Bug 100 - incorrect walltime accounting value
: incorrect walltime accounting value
Status: NEW
Product: TORQUE
pbs_server
: 2.4.x
: Other Linux
: P5 major
Assigned To: Glen
:
:
:
  Show dependency treegraph
 
Reported: 2010-11-16 01:42 MST by sobigworld
Modified: 2010-11-16 02:36 MST (History)
2 users (show)

See Also:


Attachments


Note

You need to log in before you can comment on or make changes to this bug.

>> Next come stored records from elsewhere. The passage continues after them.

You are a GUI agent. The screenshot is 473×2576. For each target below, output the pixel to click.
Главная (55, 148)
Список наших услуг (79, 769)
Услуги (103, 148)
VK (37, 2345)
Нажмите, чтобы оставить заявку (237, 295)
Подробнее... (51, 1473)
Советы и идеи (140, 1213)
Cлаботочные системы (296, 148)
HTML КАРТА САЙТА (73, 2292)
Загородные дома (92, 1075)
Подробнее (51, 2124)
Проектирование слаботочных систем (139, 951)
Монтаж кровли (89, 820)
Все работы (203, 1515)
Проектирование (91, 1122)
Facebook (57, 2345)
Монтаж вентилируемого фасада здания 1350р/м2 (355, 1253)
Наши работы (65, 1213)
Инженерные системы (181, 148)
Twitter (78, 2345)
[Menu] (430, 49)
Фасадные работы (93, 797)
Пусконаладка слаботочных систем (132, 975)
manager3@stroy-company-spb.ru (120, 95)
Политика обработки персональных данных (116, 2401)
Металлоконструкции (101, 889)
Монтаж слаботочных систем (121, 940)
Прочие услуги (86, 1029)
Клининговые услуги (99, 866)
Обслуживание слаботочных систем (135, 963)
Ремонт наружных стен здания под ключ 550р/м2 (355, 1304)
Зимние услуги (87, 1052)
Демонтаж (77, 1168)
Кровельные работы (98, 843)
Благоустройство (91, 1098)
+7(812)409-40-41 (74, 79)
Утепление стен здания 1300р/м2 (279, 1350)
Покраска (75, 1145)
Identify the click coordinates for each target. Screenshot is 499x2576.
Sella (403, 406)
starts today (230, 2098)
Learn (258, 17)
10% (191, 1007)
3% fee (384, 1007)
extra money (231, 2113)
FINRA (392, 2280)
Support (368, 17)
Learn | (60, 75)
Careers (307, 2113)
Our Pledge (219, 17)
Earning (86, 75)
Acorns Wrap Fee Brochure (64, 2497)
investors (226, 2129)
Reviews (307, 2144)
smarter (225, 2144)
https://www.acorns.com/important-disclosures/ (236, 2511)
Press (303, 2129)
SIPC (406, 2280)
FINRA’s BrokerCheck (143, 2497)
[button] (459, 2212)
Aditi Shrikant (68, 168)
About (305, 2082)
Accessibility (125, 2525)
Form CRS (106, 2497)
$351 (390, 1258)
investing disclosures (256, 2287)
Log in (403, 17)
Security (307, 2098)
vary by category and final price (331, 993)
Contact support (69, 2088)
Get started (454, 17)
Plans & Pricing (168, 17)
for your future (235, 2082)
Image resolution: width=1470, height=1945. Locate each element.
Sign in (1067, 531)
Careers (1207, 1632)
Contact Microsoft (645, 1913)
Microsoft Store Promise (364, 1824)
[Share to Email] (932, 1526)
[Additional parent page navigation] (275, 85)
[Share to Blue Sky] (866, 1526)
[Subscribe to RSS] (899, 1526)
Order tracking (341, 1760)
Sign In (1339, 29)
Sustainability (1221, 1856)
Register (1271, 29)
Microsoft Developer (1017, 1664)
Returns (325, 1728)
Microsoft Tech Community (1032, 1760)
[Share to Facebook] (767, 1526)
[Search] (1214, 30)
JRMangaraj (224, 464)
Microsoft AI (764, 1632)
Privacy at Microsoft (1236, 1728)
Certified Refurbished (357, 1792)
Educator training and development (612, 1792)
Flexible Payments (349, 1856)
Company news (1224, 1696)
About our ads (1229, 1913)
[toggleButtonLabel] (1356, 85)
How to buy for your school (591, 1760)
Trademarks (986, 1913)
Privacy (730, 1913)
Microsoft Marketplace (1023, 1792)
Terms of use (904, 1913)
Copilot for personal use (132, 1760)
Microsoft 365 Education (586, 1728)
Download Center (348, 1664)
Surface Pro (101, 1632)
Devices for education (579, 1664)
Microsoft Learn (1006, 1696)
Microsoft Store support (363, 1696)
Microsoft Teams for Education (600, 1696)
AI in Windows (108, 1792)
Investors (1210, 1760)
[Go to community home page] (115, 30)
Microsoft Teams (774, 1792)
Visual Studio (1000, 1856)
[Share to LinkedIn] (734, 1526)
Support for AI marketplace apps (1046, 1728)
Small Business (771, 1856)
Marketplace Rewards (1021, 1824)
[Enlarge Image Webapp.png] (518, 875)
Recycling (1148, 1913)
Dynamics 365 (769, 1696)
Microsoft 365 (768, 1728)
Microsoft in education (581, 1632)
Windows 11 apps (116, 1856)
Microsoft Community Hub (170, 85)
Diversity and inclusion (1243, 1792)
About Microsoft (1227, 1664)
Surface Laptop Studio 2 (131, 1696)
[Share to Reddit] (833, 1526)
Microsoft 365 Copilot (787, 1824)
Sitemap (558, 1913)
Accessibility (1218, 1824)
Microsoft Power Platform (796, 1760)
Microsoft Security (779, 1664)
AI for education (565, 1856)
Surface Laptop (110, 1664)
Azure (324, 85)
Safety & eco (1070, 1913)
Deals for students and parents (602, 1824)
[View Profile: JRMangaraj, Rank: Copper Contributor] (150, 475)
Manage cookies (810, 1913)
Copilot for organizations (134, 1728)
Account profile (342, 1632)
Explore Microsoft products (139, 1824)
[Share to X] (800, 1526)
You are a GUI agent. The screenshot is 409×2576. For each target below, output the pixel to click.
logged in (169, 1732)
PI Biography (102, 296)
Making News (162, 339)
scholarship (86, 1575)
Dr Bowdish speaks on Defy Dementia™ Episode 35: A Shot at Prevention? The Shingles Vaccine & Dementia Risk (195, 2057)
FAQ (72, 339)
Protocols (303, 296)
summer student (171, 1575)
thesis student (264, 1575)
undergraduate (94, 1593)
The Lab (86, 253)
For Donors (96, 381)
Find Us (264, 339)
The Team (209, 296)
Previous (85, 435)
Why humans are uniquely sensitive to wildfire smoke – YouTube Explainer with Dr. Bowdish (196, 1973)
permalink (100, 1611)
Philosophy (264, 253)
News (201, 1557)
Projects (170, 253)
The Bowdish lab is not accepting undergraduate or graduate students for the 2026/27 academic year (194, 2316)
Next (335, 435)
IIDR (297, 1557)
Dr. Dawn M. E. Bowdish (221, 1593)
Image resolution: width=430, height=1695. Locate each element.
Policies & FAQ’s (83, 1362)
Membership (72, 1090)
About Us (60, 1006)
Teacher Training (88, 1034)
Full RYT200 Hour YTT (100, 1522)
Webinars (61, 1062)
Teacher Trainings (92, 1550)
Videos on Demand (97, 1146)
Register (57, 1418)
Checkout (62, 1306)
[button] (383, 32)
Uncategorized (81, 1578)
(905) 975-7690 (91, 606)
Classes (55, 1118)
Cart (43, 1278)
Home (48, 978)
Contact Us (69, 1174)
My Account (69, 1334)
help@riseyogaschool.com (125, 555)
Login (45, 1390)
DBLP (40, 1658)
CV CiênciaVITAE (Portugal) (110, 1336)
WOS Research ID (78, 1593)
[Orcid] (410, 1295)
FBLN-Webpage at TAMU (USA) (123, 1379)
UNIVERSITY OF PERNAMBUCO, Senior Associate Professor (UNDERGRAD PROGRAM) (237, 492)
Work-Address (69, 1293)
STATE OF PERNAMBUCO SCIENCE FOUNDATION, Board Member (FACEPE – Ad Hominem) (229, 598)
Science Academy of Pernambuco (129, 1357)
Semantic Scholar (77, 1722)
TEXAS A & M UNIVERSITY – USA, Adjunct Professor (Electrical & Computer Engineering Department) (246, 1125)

Description sobigworld 2010-11-16 01:42:46 MST
We are using torque 2.4.0b1 and maui 3.3 in out cluster (about 40 nodes), and
it seem to have found some strange behavior, that looks like a bug. 

One job accounting like this:
======================================
09/27/2010 00:30:50;E;4186.gnode1;user=ly group=users jobname=chiero-t0.0001
queue=comm_queue ctime=1285479778 qtime=1285479778 etime=1285479778
start=1285479780 owner=ly@login1.bwfs.cn
work_dir=/home3/ly/tuzhaopeng/research/wam_hpb/exp/final/pruning-threshold/decoder/t0.0001
exec_host=gnode23/3+gnode23/2+gnode23/1+gnode23/0
Resource_List.neednodes=1:ppn=4 Resource_List.nodect=1
Resource_List.nodes=1:ppn=4 Resource_List.pmem=997mb
Resource_List.walltime=168:00:00 session=16995 end=1285518650 Exit_status=271
resources_used.cput=09:16:23 resources_used.mem=2504360kb
resources_used.vmem=2793716kb resources_used.walltime=76571:17:37
======================================

the accounting field "resources_used.walltime" is incorrected obviously.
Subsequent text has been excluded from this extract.